• [Aim of the task]: Format the lines below as a Markdown table with the columns Row and Line, starting at the line that contains "How do I perform: Click" and ending at the last line, skipping blank lines. Leave the pictures out of the table.

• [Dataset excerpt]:
════
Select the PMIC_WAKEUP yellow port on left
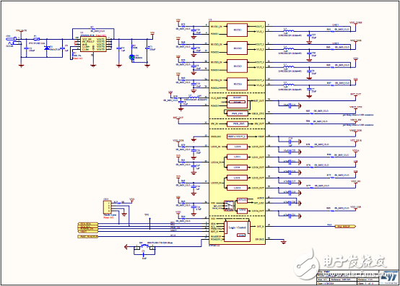This screenshot has height=286, width=400. [x=87, y=237]
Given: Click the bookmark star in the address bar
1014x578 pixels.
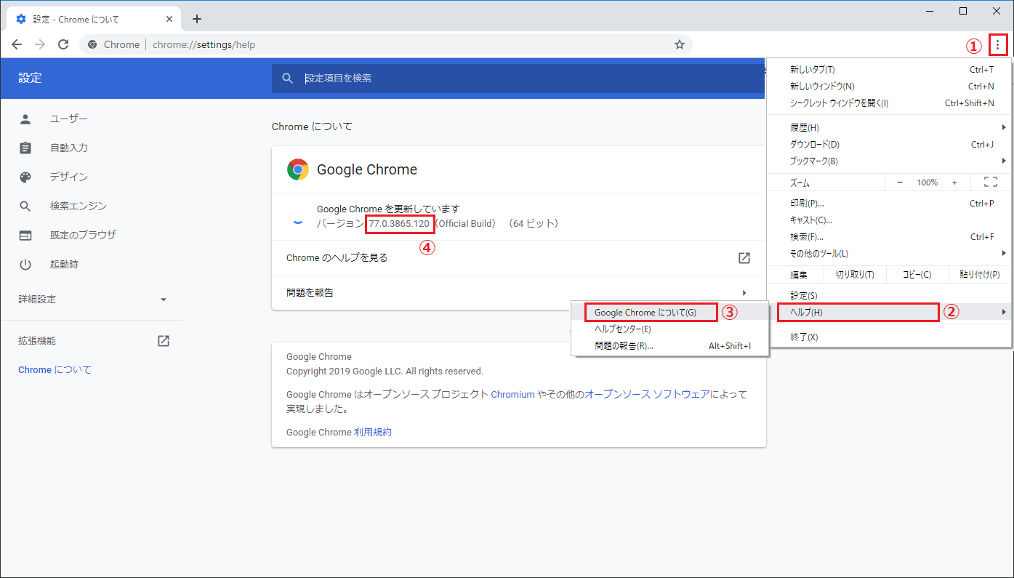Looking at the screenshot, I should click(679, 44).
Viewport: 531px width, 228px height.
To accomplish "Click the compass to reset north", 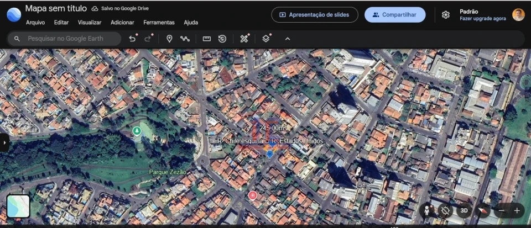I will click(x=483, y=210).
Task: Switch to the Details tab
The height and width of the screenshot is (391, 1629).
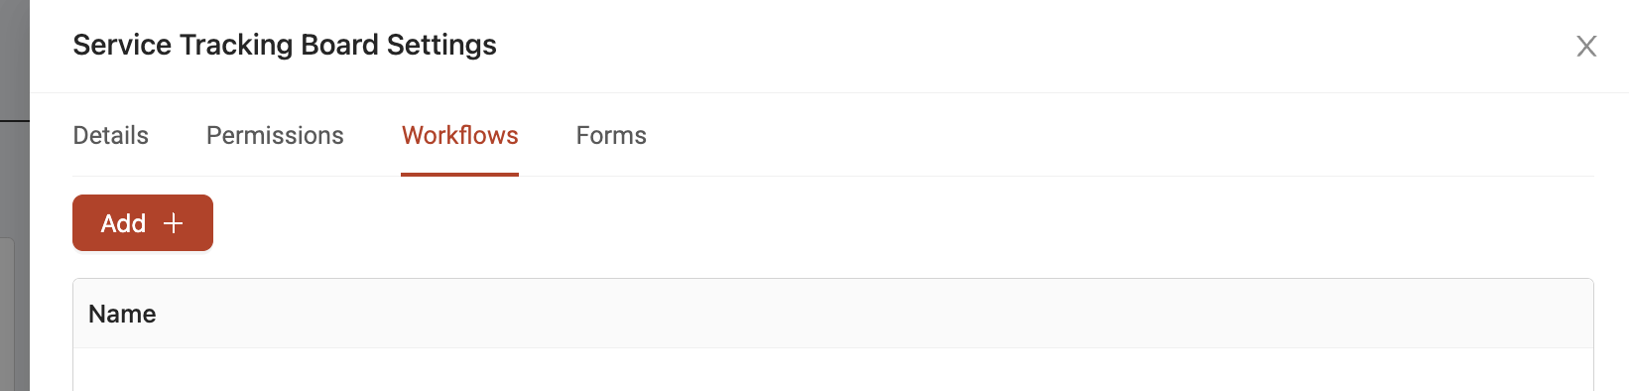Action: 111,135
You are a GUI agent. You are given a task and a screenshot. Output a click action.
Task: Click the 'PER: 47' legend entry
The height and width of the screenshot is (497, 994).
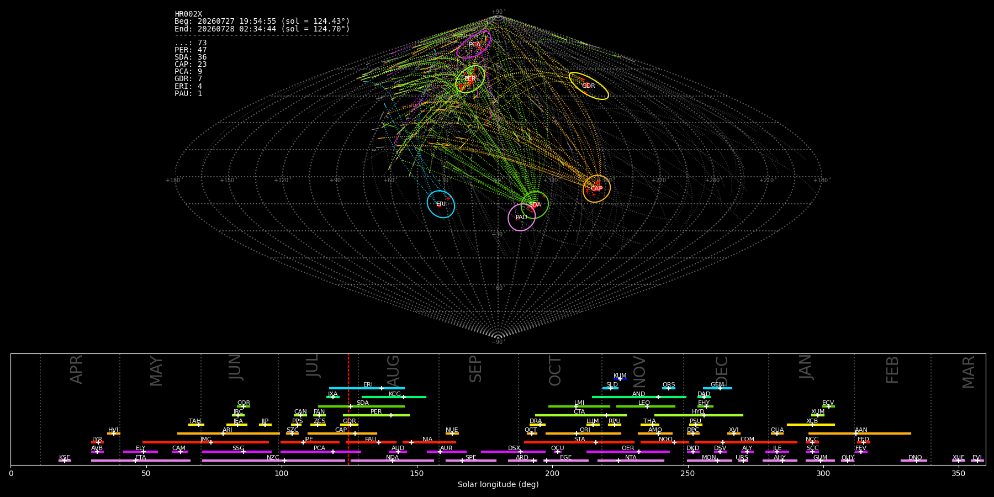tap(191, 50)
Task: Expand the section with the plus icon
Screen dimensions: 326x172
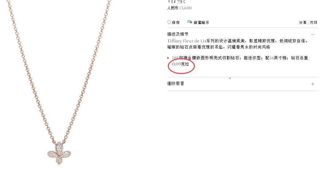Action: point(313,84)
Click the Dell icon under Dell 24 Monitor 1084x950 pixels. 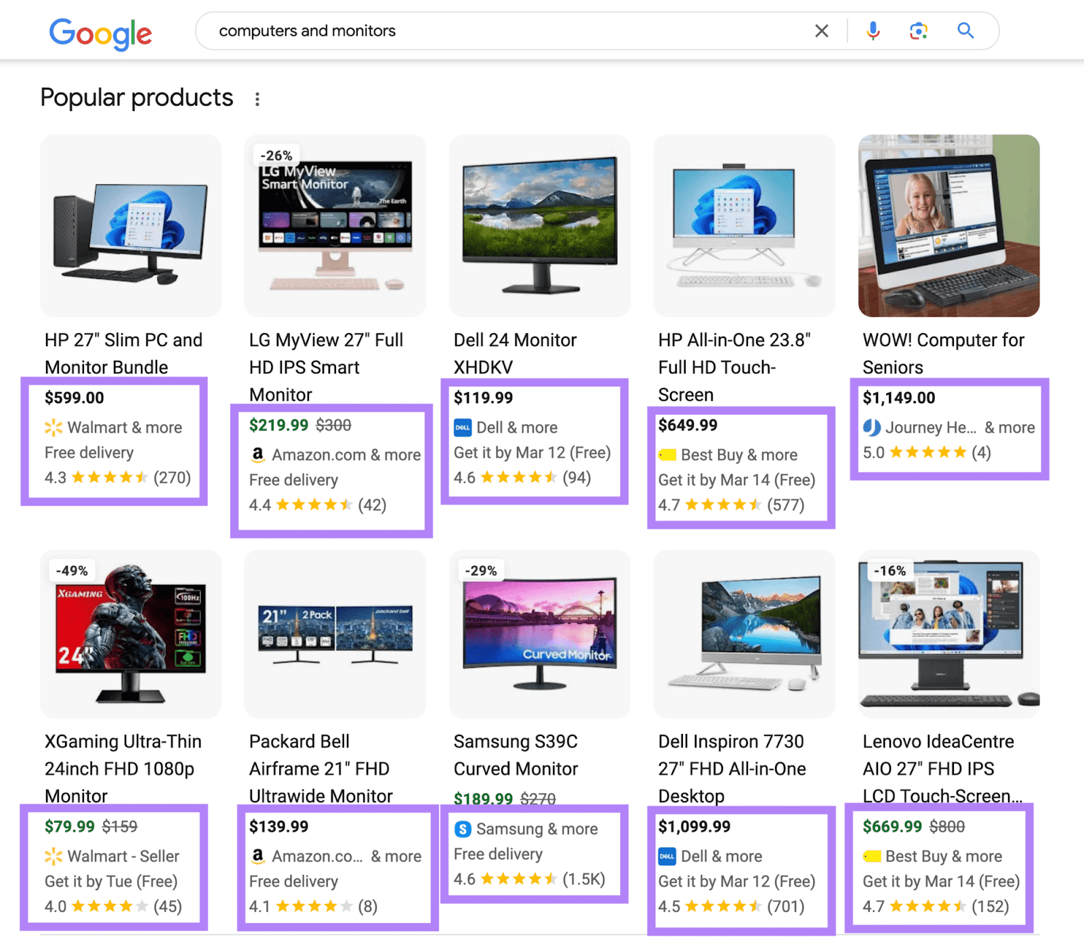(463, 427)
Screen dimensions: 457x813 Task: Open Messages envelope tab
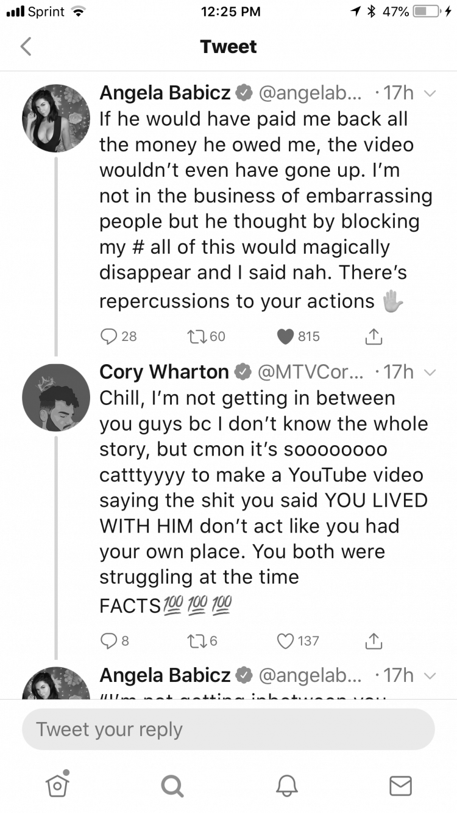(400, 786)
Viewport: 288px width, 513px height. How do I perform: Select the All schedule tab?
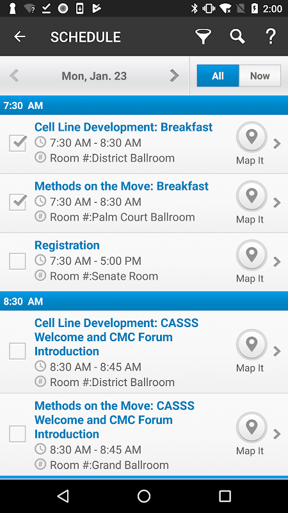click(x=218, y=76)
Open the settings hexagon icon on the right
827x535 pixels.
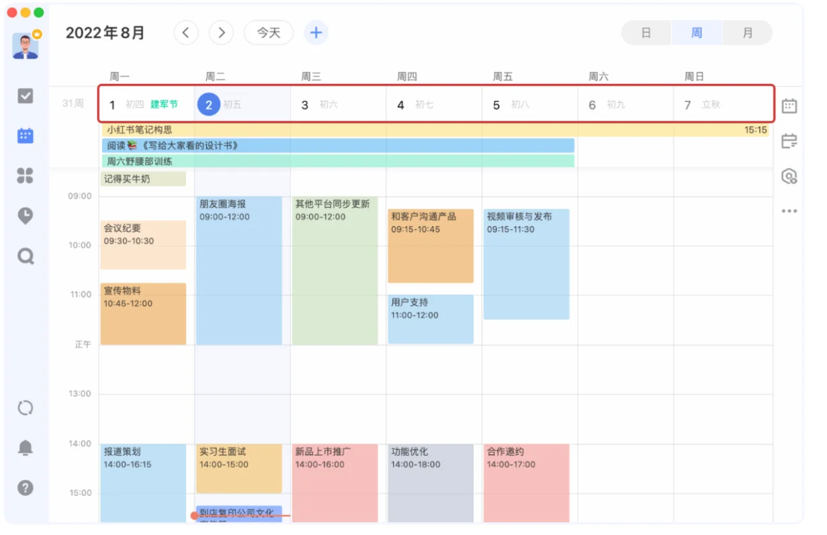click(789, 176)
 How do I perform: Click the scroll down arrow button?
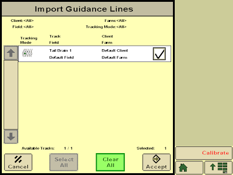[x=11, y=136]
════
• [Solution to the problem]:
| Row | Line |
|---|---|
| 1 |  How do I perform: Click the scroll down arrow button? |
| 2 | [x=11, y=136] |